• _Aim of the task_: Find where "How do I perform: Toggle" occurs in the data below, and retype that line and every later line exactly.

START Recorded information

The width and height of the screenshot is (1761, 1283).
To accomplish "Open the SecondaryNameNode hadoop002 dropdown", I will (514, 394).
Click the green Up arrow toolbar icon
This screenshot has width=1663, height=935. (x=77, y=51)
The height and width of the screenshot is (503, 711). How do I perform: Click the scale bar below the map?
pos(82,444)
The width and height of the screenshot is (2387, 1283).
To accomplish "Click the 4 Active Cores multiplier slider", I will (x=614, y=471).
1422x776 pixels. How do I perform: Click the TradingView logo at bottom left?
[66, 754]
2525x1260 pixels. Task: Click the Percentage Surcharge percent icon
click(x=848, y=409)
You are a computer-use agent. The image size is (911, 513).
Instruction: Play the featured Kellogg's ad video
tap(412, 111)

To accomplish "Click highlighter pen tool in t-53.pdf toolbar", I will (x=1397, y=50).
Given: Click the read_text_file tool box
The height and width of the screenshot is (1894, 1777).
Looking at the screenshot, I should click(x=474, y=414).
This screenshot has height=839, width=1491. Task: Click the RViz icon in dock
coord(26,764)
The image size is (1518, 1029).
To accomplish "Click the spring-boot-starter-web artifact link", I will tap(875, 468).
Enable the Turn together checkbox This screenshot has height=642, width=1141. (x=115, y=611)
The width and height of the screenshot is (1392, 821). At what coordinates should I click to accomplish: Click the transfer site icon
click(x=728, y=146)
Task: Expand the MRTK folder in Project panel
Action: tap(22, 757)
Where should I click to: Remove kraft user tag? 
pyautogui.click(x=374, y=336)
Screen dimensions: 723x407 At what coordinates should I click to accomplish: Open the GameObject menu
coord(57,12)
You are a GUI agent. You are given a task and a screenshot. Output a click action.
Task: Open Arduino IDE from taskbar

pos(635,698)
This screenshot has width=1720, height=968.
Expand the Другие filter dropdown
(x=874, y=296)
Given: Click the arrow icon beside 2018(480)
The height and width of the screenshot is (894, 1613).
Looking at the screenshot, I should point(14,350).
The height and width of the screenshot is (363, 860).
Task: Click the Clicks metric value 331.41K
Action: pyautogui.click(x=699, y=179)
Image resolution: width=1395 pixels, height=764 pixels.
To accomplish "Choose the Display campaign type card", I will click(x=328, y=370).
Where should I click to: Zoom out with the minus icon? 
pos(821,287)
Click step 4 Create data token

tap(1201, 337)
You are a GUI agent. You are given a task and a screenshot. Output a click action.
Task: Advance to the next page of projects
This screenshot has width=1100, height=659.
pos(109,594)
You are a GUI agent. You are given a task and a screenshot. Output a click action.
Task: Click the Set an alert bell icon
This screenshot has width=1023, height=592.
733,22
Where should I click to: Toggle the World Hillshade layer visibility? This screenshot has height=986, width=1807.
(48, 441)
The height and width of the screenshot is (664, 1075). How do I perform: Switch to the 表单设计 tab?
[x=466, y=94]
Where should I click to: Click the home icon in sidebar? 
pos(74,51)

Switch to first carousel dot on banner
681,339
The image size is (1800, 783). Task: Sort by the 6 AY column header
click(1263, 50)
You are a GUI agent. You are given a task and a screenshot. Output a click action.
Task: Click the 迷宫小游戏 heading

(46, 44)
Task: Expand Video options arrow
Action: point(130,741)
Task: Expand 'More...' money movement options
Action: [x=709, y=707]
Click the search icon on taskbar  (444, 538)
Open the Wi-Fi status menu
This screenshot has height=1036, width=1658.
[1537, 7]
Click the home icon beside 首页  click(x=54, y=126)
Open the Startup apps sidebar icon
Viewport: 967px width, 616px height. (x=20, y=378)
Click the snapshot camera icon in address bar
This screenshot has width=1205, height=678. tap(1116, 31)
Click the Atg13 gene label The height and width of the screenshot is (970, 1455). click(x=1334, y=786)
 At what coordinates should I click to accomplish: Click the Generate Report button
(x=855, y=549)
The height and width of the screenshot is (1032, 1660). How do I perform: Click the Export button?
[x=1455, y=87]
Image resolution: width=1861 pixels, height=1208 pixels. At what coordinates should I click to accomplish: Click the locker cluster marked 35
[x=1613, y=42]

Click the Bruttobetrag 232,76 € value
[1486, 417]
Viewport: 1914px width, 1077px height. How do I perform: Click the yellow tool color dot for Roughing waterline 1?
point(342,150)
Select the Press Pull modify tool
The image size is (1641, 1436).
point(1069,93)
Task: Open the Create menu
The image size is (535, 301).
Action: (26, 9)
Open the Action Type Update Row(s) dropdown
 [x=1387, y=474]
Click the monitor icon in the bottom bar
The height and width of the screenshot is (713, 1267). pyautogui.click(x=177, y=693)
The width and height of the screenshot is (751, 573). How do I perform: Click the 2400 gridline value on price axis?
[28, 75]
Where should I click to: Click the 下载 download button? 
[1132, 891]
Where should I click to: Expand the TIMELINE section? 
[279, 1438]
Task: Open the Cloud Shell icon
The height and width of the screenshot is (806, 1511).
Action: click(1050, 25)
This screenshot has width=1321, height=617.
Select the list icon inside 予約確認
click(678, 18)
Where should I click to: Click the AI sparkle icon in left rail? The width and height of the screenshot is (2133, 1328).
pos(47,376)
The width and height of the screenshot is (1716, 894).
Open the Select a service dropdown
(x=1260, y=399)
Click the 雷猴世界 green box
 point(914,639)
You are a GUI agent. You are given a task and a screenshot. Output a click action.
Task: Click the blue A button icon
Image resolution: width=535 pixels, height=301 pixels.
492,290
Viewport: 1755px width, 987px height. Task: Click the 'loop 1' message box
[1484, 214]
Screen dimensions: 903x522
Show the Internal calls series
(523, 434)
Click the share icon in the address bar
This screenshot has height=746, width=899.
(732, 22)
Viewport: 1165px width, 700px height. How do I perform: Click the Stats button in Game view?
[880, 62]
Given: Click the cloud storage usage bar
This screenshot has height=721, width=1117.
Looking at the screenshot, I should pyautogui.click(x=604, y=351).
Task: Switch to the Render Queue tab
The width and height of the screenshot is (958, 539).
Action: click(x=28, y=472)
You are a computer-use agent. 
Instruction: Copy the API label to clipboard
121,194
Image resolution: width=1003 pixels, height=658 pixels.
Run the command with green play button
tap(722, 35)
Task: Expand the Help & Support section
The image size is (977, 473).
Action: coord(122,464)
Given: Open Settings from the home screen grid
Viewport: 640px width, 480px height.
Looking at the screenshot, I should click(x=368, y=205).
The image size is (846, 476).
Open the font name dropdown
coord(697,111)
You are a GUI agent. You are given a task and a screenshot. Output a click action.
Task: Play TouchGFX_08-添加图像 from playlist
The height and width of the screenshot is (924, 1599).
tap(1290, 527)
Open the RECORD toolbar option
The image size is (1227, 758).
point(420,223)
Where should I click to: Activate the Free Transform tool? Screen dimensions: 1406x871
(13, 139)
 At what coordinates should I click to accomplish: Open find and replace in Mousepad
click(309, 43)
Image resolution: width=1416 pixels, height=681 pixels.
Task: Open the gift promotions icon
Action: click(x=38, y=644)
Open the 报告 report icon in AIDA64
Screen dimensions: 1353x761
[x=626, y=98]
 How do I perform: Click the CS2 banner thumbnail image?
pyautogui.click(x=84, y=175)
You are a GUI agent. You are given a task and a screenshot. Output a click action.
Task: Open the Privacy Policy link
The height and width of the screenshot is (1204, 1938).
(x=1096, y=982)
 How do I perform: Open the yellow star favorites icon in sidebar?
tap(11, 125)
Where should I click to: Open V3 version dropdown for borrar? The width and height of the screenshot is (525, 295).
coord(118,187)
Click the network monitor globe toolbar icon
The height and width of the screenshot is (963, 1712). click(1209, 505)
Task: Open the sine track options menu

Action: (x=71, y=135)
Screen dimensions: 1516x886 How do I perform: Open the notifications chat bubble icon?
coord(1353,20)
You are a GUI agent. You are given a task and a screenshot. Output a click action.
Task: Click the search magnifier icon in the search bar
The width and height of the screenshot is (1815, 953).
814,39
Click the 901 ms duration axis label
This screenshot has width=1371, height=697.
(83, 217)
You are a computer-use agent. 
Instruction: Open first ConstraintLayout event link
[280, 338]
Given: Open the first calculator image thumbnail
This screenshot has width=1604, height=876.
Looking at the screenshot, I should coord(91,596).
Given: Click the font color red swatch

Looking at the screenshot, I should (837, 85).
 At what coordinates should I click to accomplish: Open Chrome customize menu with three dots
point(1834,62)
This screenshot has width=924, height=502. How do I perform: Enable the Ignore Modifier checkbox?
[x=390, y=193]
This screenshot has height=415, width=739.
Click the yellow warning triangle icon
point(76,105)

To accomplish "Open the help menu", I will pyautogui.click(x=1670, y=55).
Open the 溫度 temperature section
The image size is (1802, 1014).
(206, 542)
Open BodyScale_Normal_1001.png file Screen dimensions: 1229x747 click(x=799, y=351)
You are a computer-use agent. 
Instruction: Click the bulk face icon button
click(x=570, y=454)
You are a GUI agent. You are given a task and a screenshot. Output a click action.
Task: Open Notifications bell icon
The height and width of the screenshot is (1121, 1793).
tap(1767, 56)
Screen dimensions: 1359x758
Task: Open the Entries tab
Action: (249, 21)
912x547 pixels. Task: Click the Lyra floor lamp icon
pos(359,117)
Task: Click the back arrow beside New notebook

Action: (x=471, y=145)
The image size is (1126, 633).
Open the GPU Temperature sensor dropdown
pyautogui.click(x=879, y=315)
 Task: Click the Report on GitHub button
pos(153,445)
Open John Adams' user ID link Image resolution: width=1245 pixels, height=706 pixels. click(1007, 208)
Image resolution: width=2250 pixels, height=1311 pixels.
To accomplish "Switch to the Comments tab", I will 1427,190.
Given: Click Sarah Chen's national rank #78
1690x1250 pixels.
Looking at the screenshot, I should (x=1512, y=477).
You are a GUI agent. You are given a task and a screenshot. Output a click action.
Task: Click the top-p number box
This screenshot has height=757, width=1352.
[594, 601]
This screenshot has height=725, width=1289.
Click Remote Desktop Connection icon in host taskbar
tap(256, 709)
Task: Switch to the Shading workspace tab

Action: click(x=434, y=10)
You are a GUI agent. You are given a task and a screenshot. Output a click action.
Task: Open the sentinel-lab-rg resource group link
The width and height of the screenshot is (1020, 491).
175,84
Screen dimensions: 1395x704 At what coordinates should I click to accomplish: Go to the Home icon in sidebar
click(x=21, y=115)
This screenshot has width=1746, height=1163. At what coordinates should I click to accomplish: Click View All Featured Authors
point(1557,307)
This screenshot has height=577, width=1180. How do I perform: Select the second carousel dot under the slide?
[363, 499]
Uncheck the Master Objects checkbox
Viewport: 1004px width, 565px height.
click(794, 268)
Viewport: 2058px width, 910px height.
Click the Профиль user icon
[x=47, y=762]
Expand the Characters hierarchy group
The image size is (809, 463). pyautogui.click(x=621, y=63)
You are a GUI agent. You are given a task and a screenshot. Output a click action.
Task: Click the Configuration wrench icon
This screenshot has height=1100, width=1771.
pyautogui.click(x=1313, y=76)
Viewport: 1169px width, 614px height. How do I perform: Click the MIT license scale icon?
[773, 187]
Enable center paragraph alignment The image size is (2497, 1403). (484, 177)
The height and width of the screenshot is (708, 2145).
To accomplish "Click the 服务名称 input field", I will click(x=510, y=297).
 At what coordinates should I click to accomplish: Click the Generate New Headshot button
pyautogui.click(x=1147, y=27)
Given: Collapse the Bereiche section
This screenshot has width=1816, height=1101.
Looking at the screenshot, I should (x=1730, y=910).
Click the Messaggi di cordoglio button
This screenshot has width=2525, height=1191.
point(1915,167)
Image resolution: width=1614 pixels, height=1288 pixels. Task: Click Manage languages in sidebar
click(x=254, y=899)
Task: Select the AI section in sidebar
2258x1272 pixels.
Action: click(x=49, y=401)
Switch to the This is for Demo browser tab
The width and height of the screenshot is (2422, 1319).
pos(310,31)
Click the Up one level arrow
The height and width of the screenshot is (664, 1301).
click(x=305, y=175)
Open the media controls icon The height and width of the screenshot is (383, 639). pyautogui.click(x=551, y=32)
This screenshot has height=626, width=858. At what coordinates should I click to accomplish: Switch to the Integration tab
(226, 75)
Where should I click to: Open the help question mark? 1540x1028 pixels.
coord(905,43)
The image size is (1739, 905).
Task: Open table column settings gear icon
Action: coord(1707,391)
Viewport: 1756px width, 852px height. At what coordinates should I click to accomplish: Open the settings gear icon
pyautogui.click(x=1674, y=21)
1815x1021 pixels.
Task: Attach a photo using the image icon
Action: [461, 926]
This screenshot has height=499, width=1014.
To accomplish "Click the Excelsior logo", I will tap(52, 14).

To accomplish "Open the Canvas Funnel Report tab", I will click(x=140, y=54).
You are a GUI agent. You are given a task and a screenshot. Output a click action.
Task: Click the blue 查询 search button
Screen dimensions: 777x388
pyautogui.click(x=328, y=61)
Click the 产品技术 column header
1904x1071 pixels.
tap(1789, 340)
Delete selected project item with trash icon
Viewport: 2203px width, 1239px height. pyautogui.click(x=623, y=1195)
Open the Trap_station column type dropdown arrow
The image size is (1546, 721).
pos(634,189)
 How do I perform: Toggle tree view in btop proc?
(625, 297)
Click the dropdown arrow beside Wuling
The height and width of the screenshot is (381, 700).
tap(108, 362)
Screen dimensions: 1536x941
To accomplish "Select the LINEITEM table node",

END Recorded information

• _Solution below_:
 How do I perform: Toggle tree view in btop proc?
(625, 297)
Click the dropdown arrow beside Wuling
The height and width of the screenshot is (381, 700).
tap(108, 362)
Screen dimensions: 1536x941
To accomplish "Select the LINEITEM table node",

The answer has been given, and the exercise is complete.